(What you should do) In the entries below, replace "Open" with "Launch" and write them out again with nothing else changed. Leave out the pictures.

##########

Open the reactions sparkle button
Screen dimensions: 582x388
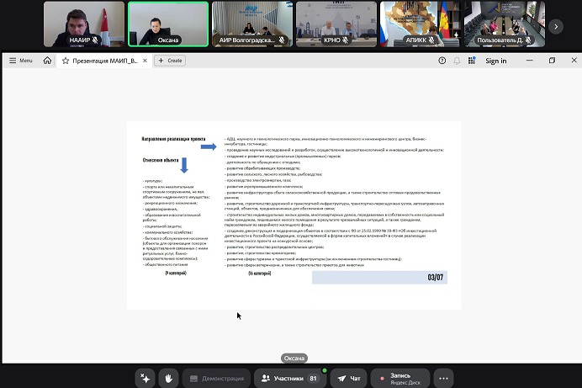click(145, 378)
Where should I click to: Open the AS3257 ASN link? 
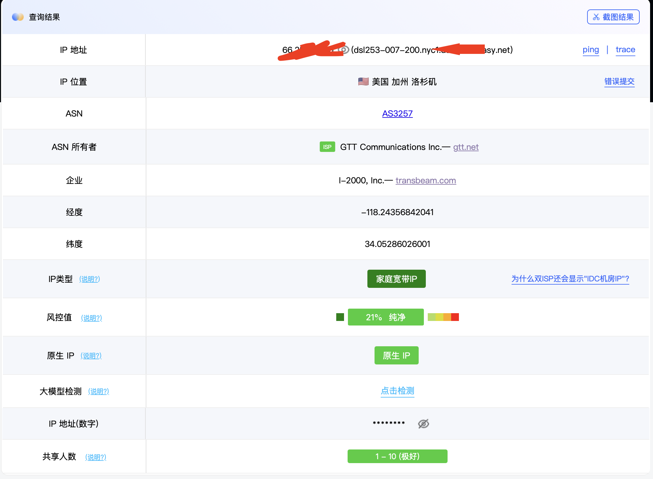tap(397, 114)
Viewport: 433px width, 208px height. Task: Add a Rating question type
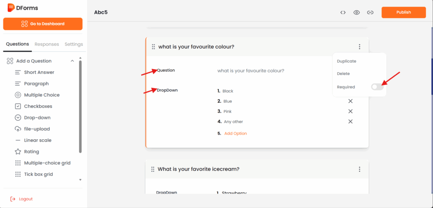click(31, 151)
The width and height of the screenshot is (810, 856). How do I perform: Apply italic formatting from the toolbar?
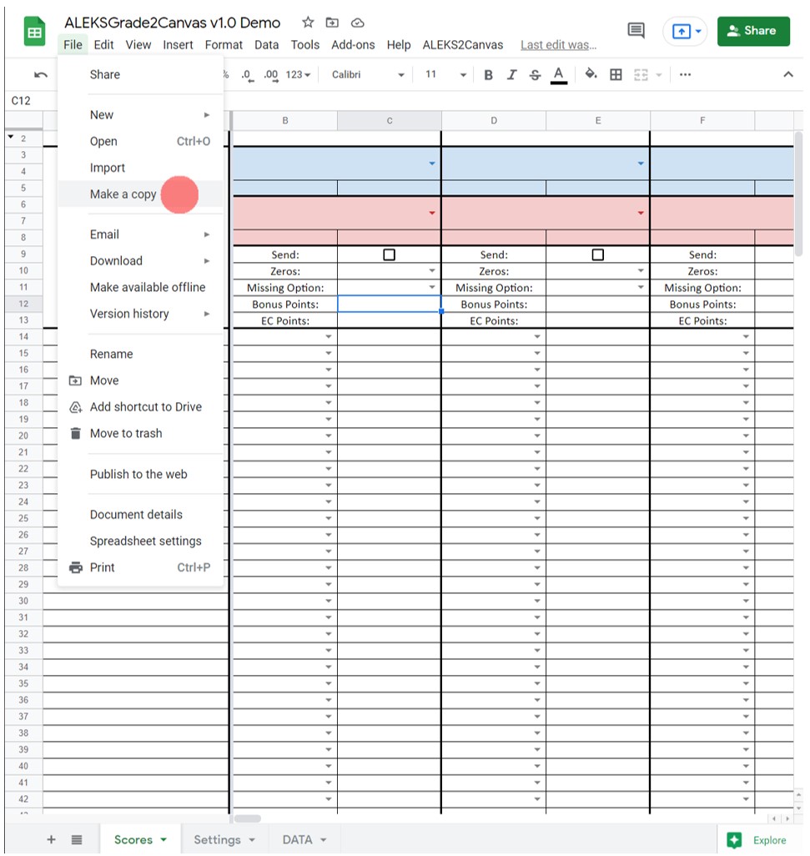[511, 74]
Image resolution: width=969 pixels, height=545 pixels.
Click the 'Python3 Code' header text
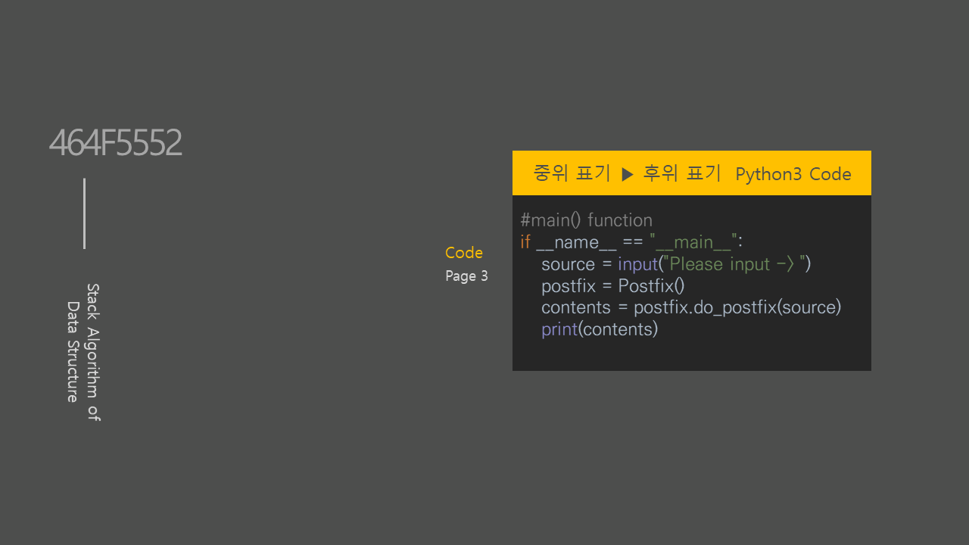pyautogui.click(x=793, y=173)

##########

(Output for this task)
Launch the reactions sparkle button
Screen dimensions: 582x388
click(145, 378)
Where should I click to: Launch the AS3257 ASN link? 
tap(397, 114)
Viewport: 433px width, 208px height. Task: Add a Rating question type
click(31, 151)
The width and height of the screenshot is (810, 856). How do I perform: Apply italic formatting from the toolbar?
[511, 74]
Image resolution: width=969 pixels, height=545 pixels.
Click the 'Python3 Code' header text
pyautogui.click(x=793, y=173)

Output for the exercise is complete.